-- START MATERIAL FOR THIS EXERCISE --

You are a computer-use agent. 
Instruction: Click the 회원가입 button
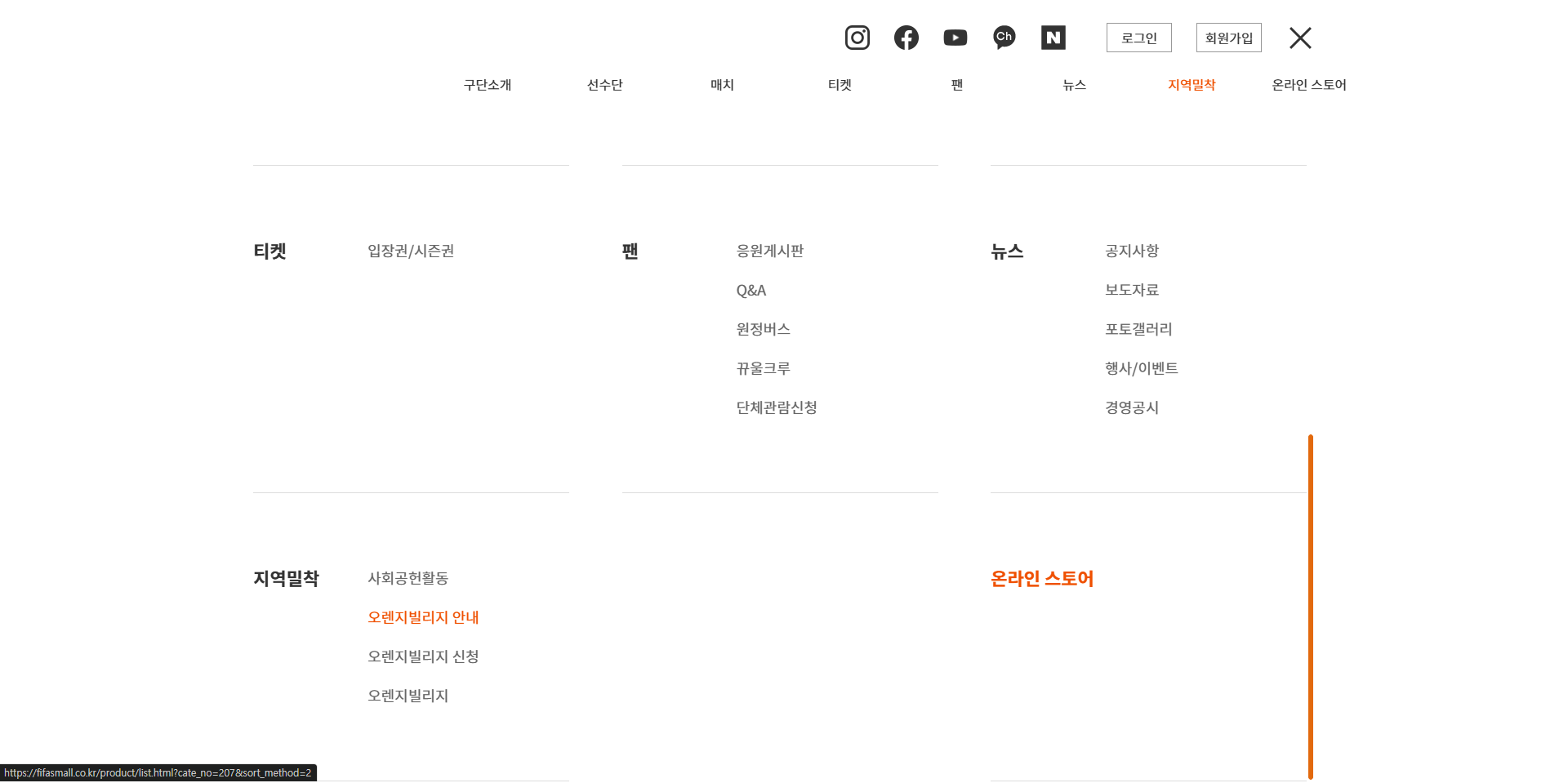1228,38
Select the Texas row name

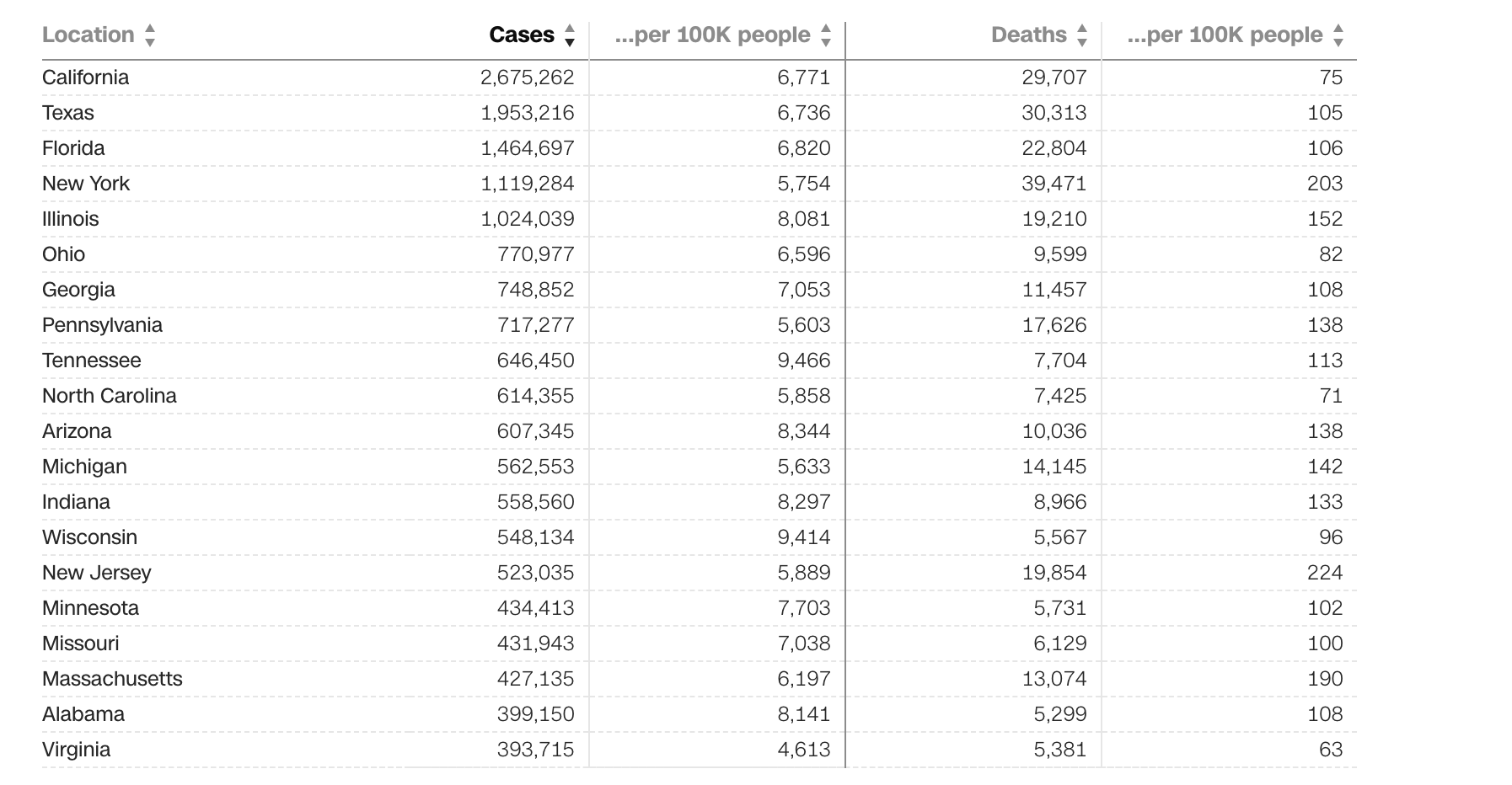click(68, 113)
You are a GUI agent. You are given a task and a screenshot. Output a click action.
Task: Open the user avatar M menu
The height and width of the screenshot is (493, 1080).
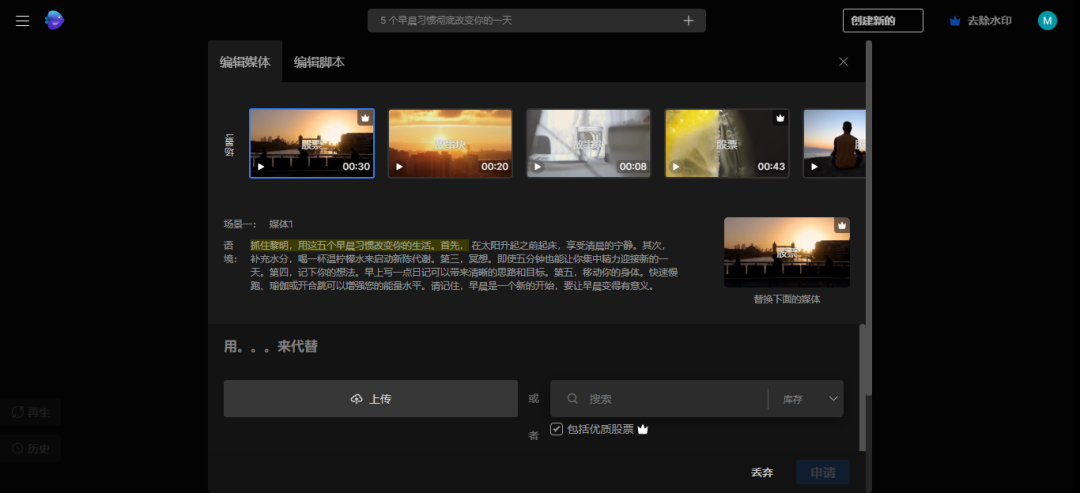click(1047, 21)
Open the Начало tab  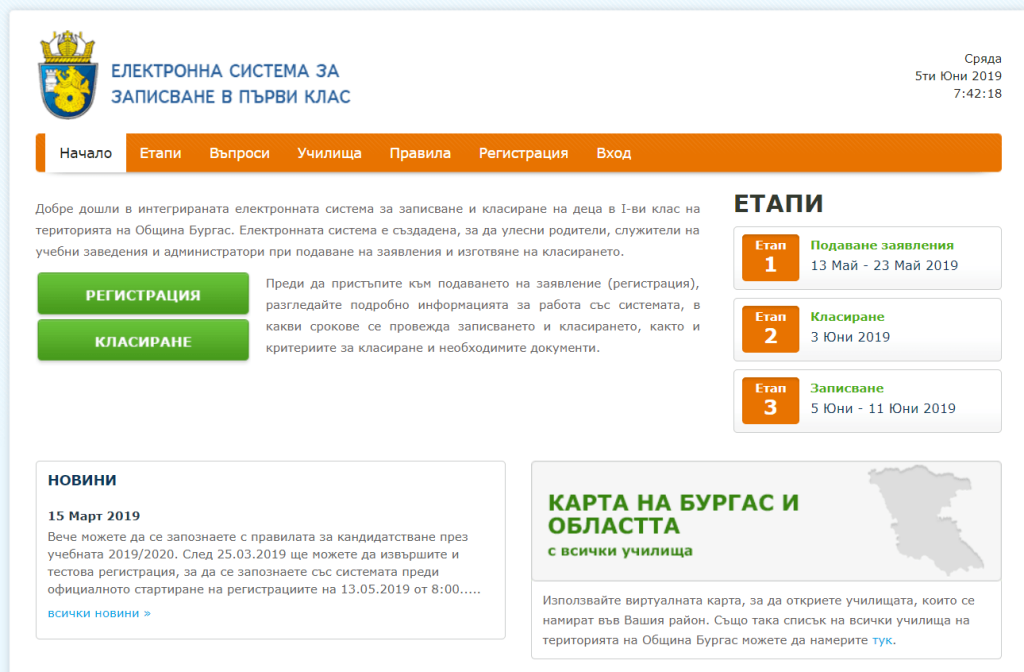[x=86, y=153]
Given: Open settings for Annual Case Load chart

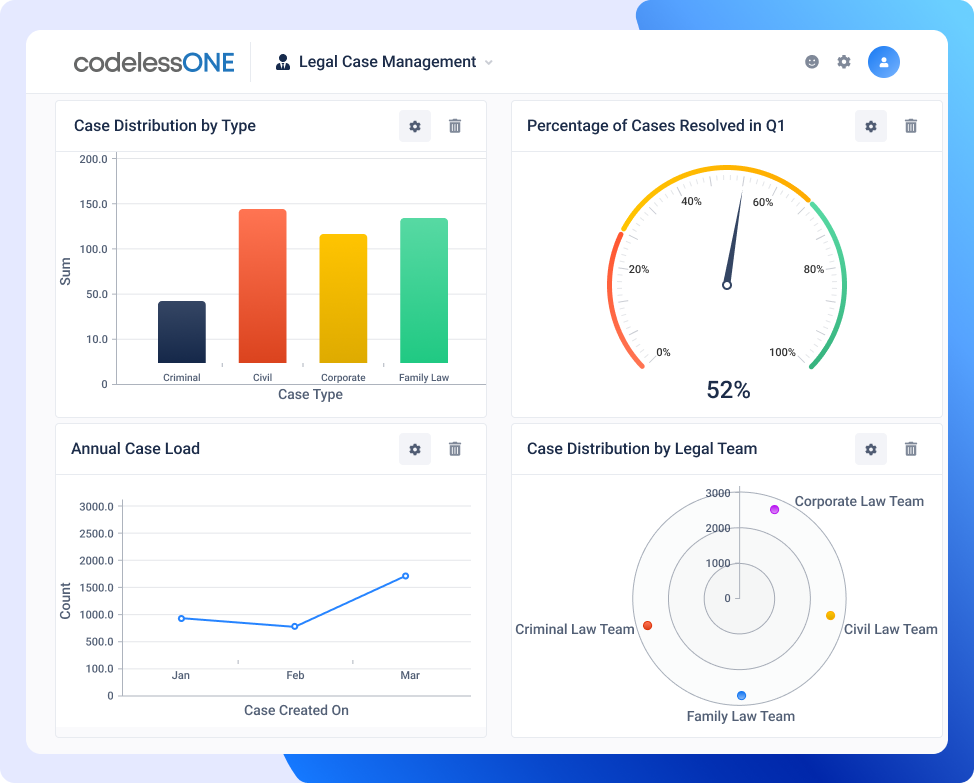Looking at the screenshot, I should 414,449.
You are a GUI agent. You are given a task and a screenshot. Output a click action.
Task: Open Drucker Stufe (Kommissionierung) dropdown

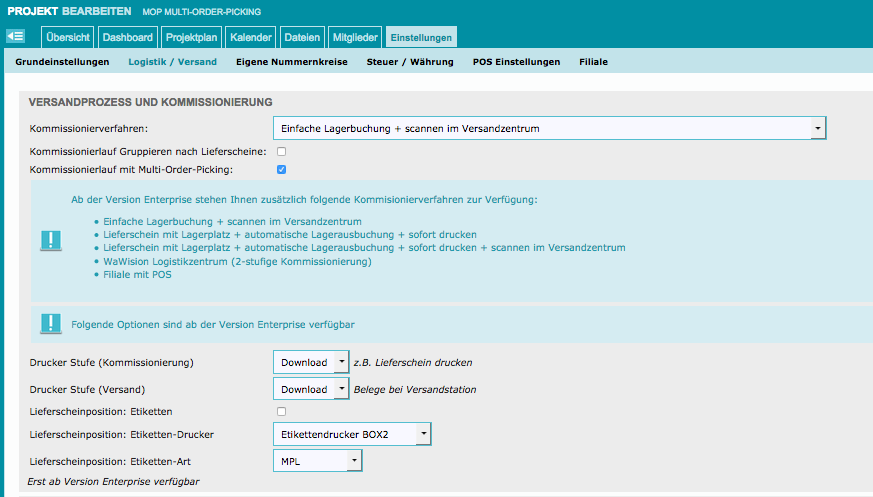pyautogui.click(x=311, y=361)
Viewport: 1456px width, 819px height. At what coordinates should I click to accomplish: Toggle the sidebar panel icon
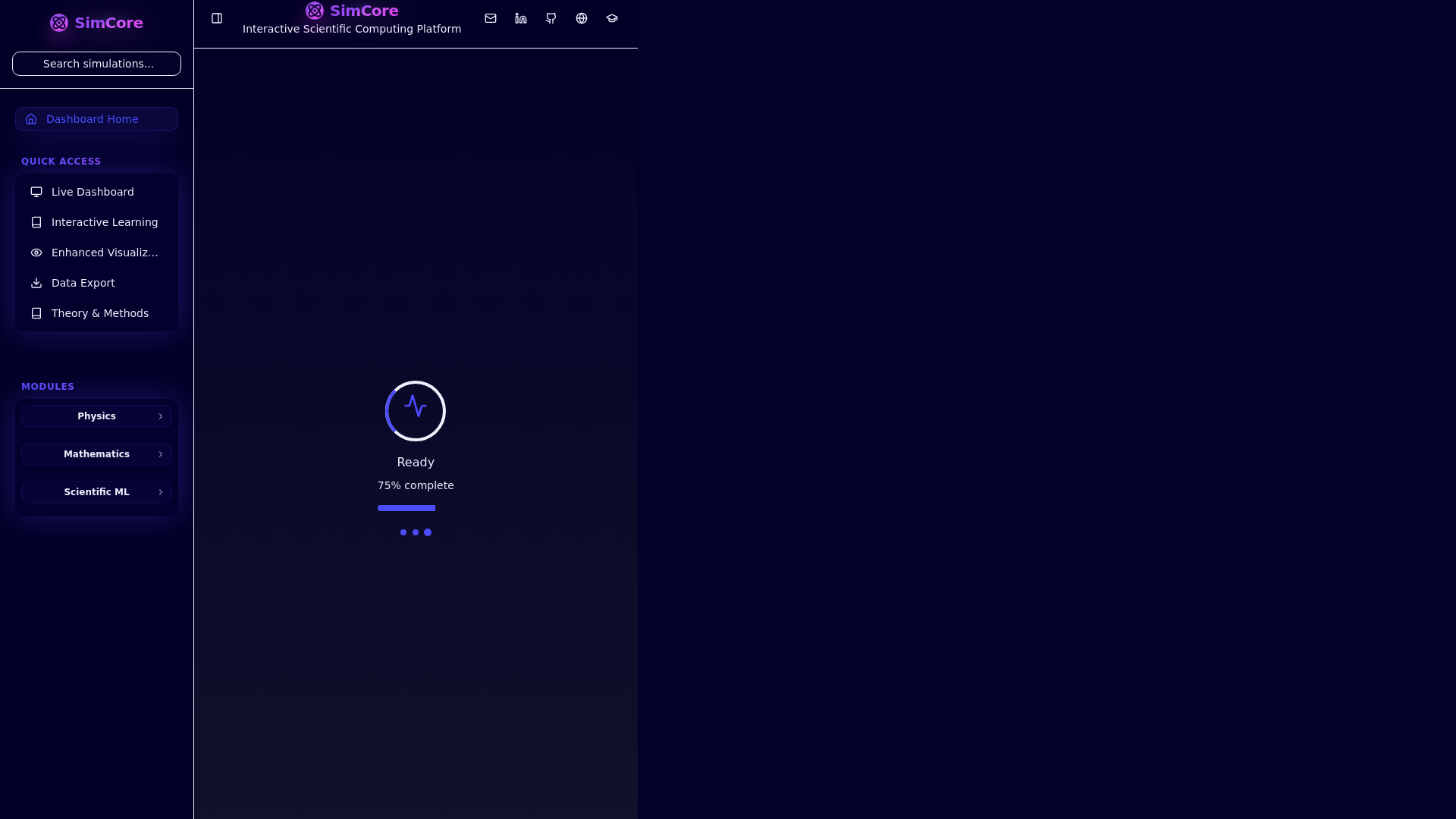[x=217, y=18]
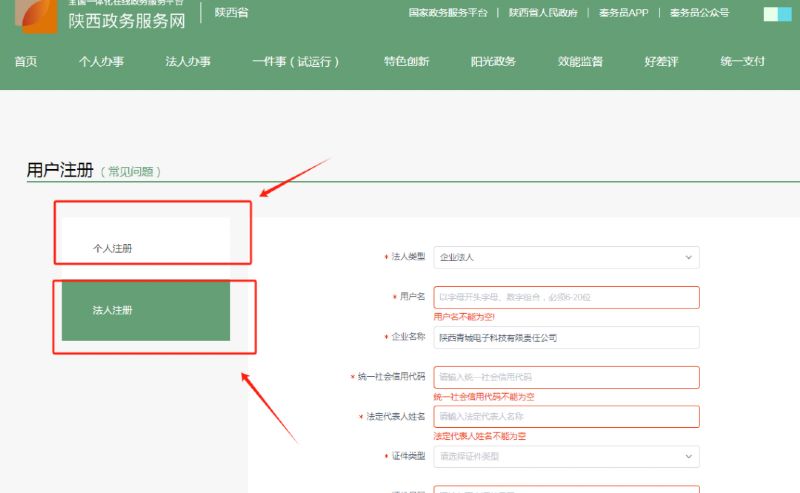Click the 用户名 input field

(x=566, y=297)
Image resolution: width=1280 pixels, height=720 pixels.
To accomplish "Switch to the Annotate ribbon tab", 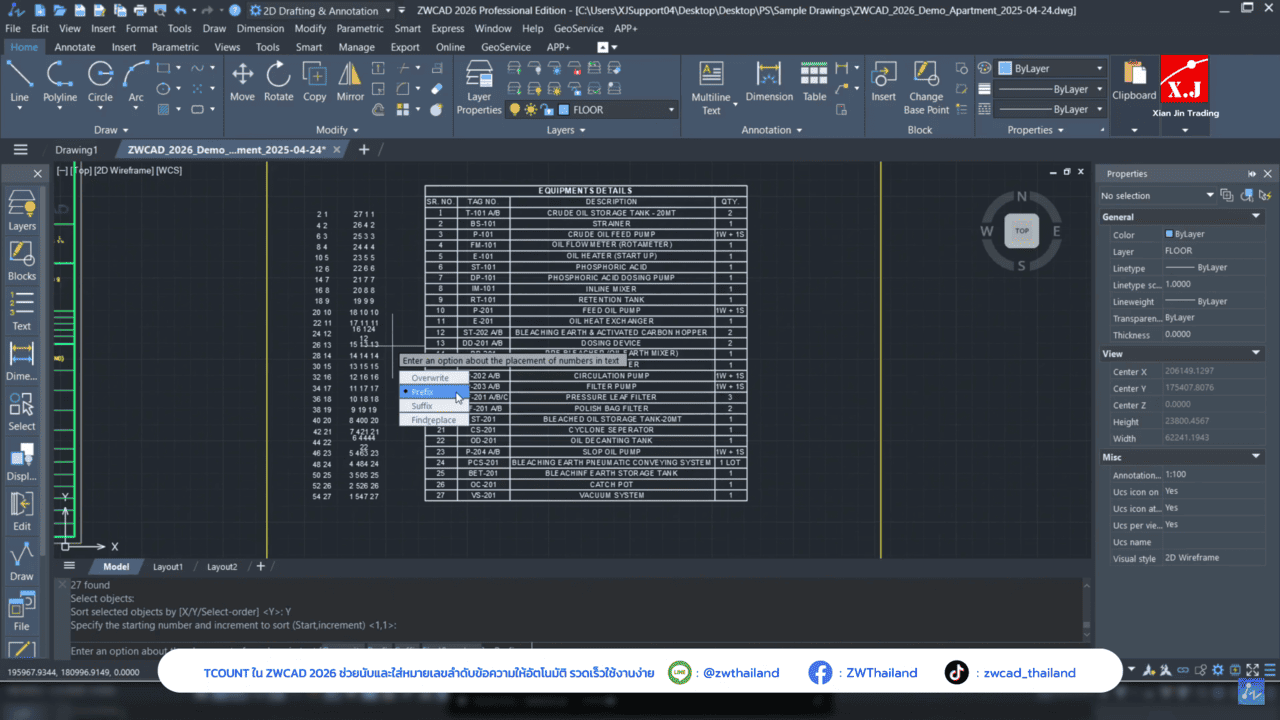I will (75, 47).
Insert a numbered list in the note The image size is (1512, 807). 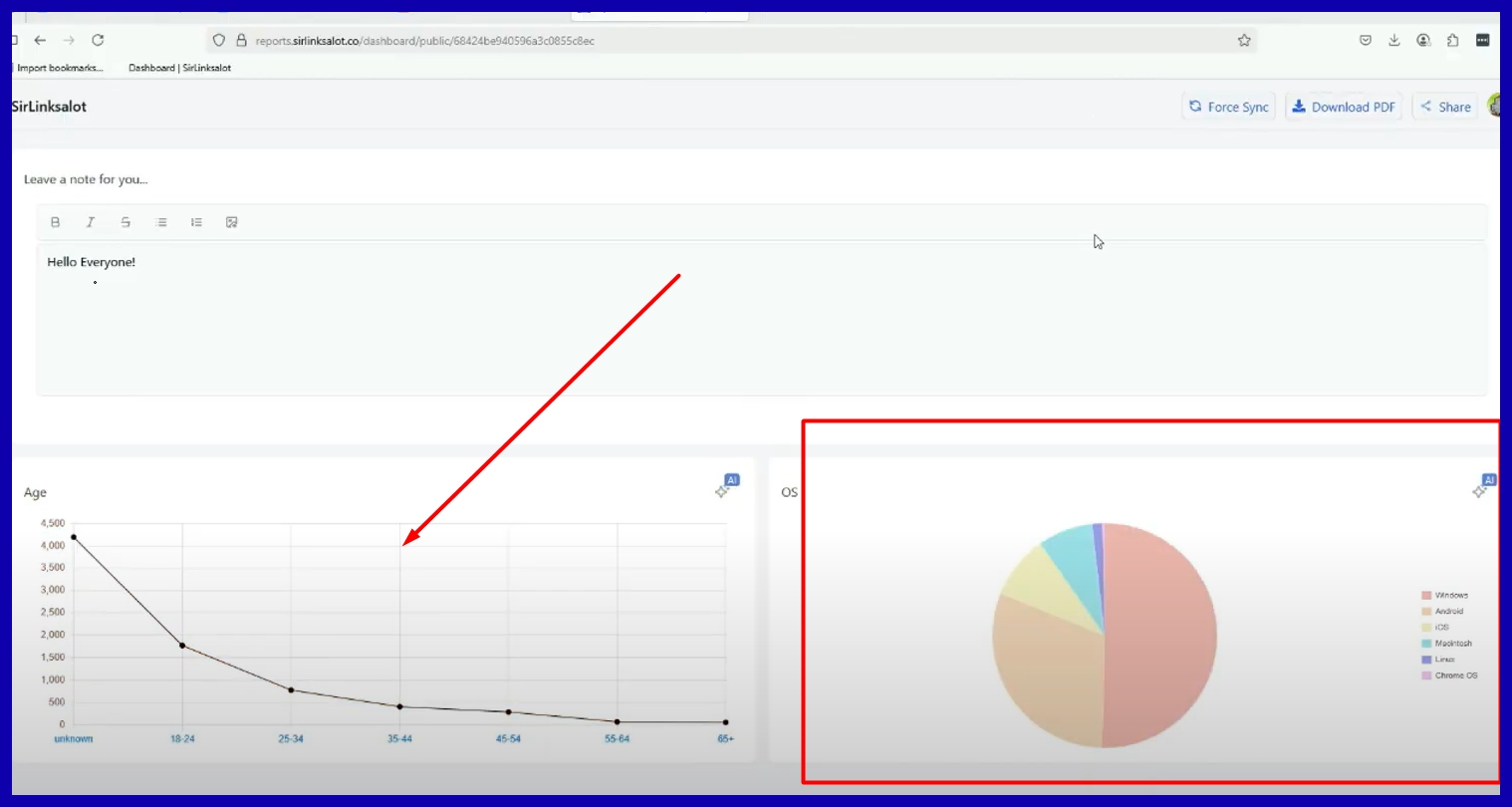(x=196, y=222)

-- END MATERIAL FOR THIS EXERCISE --

▶ GIVEN PROBLEM: Convert the lines from the line with "Given: Open settings" up to and including the line with "pyautogui.click(x=311, y=361)" into a two-column CSV with the columns request and answer. Give one row per request, put each field in quotes, turn line breaks into spaces, and leave the pictures out.

▶ OUTPUT:
request,answer
"Given: Open settings for Annual Case Load chart","Looking at the screenshot, I should 414,449."
"You are a GUI agent. You are given a task and a screenshot. Output a click action. Task: Open Drucker Stufe (Kommissionierung) dropdown","pyautogui.click(x=311, y=361)"